Extras are slim: a very good but short ‘Making Of’ (10:25, 1080p) with just about everyone except Terry (stars, producers, editors (there were 5 (!) on this film), even the great production designer Jack Fisk). I wish this were much longer and they'd gone a little deeper (I always do). An EPK-style interview with Olga Kurylenko (5:49, 1080p) reveals little but she loyally parrots some Malickian truths and expresses a fondness for a number of scenes that were cut – she seems to be a very nice lady. The trailer (1:49, 1080p) must be good because it made me teary all over again.
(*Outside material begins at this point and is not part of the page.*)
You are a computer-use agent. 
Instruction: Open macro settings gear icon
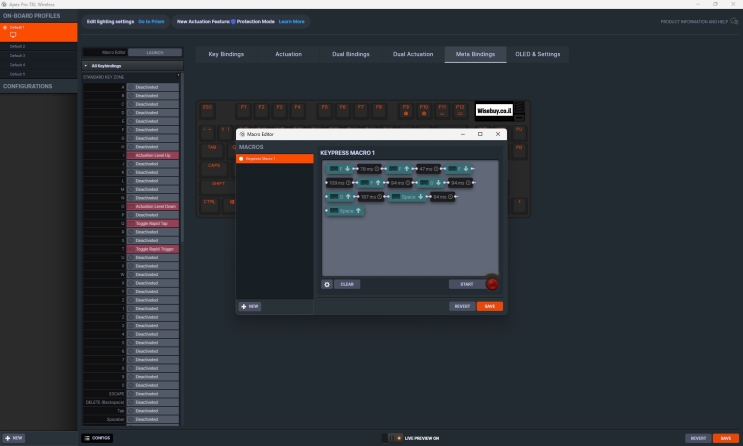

My least favourite part of the whole Blu-ray was the hassle getting to the main menu screen so I could watch the bloody thing. All menu buttons have been disabled during this painful first five minutes. The StudioCanal logo is unskippable, either via chapter skip or FF, the ‘oil rig warning’ screen too, as well as the coming soon slate. Then follows 2 trailers which are skippable with chapter skip or FF, but then, worst of all – a chuffing Maltesers advert – then trailer 3, and then finally, the main menu. Anyone might think this were a free ad-supported Spotify Blu-ray edition. Three forced waits and four chapter skips to get to the main menu. I watch very few mainstream Blu-rays, and I imagine this is the norm, but the placing of confectionery adverts on a Blu-ray is an affront to the law-abiding provider of the pretty penny this format costs. So I'm sounding the crass commercialism trumpet as loudly as possible. Let's not put up with this! It's greedy, unnecessary, and leaves a bad taste (the Maltesers ad wasn't even shot during magic hour!) – I've deducted points from the ‘extras’ score because of these grievances. Bottom line: this sort of disrespect for the paying customer encourages piracy (where trailers, unskippable slates, idents, and adverts can be stripped out, creating a better product containing just the feature, and a much smoother viewing experience).
ConclusionMalick's sixth is a miracle film. It's a real shame it's already proved to be his most divisive, but there's so much to admire if you're on its wavelength. He's making films for hundreds of years from now. The Blu-ray is as you'd expect for a brand-new film finished in 4K – stunning. Thanks to advances in technology over the last decade, making a decent Blu-ray when you're handed such golden materials is not difficult anymore. Shame about the Maltesers though.